Dataframe queries

Robotic and sensor data is inherently messy:

Sensors operate at different rates: multiple unaligned data streams
Data is sparse: not every component has a value at every timestamp
Multiple timelines coexist: wall clock time, frame numbers, sensor ticks, etc.

Machine learning workloads, on the other hand, rely on aligned rows where each row represents one sample, with a consistent schema and a single index.

Dataframe queries are designed to bridge this gap. They allow you to query arbitrary Rerun data and produce a dataframe as output.

Where can dataframe queries be used?

Dataframe queries can be used in two contexts:

Interactively in the Viewer: The dataframe view displays query results as a table, useful for inspecting raw values and debugging.
Programmatically using the Catalog SDK: The DatasetEntry object provides API to filter and query datasets and turn them into dataframes.

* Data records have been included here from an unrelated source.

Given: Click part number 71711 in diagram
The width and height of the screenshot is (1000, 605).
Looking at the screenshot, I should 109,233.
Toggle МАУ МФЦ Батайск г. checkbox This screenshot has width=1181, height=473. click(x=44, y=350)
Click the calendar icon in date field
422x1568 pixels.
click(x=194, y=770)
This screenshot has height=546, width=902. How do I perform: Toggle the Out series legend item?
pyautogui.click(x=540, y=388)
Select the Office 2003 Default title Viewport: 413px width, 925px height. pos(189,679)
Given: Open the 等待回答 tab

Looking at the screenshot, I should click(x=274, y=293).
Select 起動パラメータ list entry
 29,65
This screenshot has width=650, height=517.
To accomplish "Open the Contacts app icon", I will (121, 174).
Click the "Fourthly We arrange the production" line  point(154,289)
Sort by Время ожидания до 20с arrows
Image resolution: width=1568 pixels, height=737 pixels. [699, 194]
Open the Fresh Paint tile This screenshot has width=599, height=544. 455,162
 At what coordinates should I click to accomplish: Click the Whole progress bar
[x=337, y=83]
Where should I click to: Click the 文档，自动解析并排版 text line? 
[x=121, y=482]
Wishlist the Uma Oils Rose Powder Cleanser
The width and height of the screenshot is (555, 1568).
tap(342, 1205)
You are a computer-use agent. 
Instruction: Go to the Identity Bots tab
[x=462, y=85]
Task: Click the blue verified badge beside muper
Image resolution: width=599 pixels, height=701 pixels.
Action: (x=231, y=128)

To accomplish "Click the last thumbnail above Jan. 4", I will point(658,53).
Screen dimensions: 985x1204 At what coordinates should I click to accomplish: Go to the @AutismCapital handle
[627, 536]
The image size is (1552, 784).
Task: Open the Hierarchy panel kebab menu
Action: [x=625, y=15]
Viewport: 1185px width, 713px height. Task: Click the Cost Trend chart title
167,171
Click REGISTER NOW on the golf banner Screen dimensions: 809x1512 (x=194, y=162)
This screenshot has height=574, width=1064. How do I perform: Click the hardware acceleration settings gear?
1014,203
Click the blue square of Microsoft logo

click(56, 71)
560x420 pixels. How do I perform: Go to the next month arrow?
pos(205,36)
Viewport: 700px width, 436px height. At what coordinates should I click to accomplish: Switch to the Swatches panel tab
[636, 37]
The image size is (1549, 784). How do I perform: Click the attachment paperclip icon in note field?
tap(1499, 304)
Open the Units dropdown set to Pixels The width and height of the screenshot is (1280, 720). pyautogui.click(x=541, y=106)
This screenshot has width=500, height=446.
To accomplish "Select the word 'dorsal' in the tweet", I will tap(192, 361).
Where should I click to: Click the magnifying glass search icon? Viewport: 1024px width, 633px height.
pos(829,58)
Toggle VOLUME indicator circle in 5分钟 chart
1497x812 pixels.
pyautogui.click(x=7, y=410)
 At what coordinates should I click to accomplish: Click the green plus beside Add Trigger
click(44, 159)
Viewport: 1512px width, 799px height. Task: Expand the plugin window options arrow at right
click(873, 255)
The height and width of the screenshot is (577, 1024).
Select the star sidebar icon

Understanding dataframe queries

Let's use an example to illustrate how dataframe queries work.

Dataframe queries run against datasets stored on a Data Platform. We can create a demo recording and load it into a temporary local catalog using the following code:

snippet: concepts/query-and-transform/dataframe_query_example[setup]

We can then perform a dataframe query (against the local open-source Data Platform included in Rerun):

snippet: concepts/query-and-transform/dataframe_query_example[query]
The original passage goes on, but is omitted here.